I've tried countless attempts to identify what's causing the issues (see below), but nothing seems to work. ChatGPT suggestions were useless, and I don't know what do to from here.
Full details:
- This is a specific dll (that we also develop here, thus we have full access to its source). This dll is also linked to multiple other dlls and libs
- The loading app only loads this dll (with LoadLibrary()), and then unloads it (using FreeLibrary())
- Once this is done, we can see a major performance downgrade.
- This only happens on debug.
Here's what I already tried:
- I used VS profiling tools to see any bottle neck. nothing shown up. also checked memory leaks, IO, and everything that VS has to offer.
- I wrote a simple program that does nothing but load the dll, and unload the dll, and between every step of the way I did some "calculation" that normally takes about 3 seconds. it consistently shows that after the dll is unloaded we get about 30% performance downgrade, and if we try to reload it again, we get about 400% performance drop (now the task takes about 12 seconds). (when doing the same experiment from the game engine, we drop from about 120FPS to 0.5 FPS, so even greater performance drop).

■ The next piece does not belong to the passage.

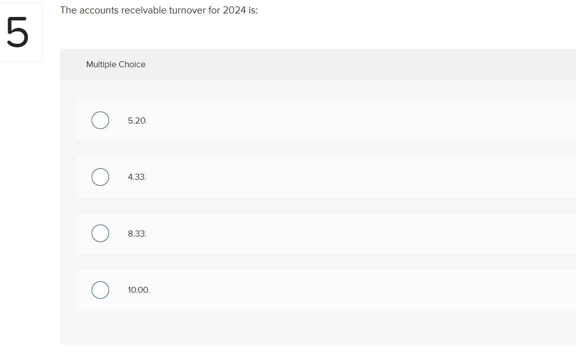Select the radio button for answer 5.20
The height and width of the screenshot is (355, 576).
click(x=100, y=120)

- Looked at the code of this Dll - made sure it was only this DLL that had this issues. I look at UCRT implementation and tried to identify each global and static variable that is initialized (there were a lot).
- I went to each constructor and destructor that I could find and made their implementation trivial. Made sure there were no locks, no critical sections, no threads that are waiting to join. made sure memory allocations are not overwritten (they were, so that allocations are aligned).
- I looked at procmon to see if I can spot something, couldn't (though my knowledge is very limited).
- looked at 'depends' to see if I get a hint. nothing.
- I debugged the code after LoadLibrary() (and FreeLibrary()) is called, to see if there are some hanging threads, or resourceses that are not freed correctly - couldn't find anything.
The only thing that worked was if I loaded the dll using:
LoadLibraryEx given the flag: LOAD_LIBRARY_AS_IMAGE_RESOURCE, but this isn't very helpful, since the global and static variables are not initialized in this case.
I read suggestions that this could be TLS related - I tried finding all places with relevant code and remove it.
What I didn't do:
- removed all static and dynamic linking this dll has (it links to about 10 other dlls, as well as alot of WinDlls). This is not trivial at all, as there are thousands of references in this dll.
- went over all all static and global variables - there are literally more than 10000 of them.
At this point I'm lost, I would appreciate and suggestions, tools, ideas.
After basically removing all possible chunks of code from our implementation - it turned out that we had a (stupid) wrapper class that wraps MFCLeakReport class.
In it, there were calls to _CrtSetReportHook. Removing these calls completely solved the issue. As for why this was there for my company, or how to implement it correctly is irrelevant for the solution - but if anyone ever encounters similar behavior - try looking for MFC hooks.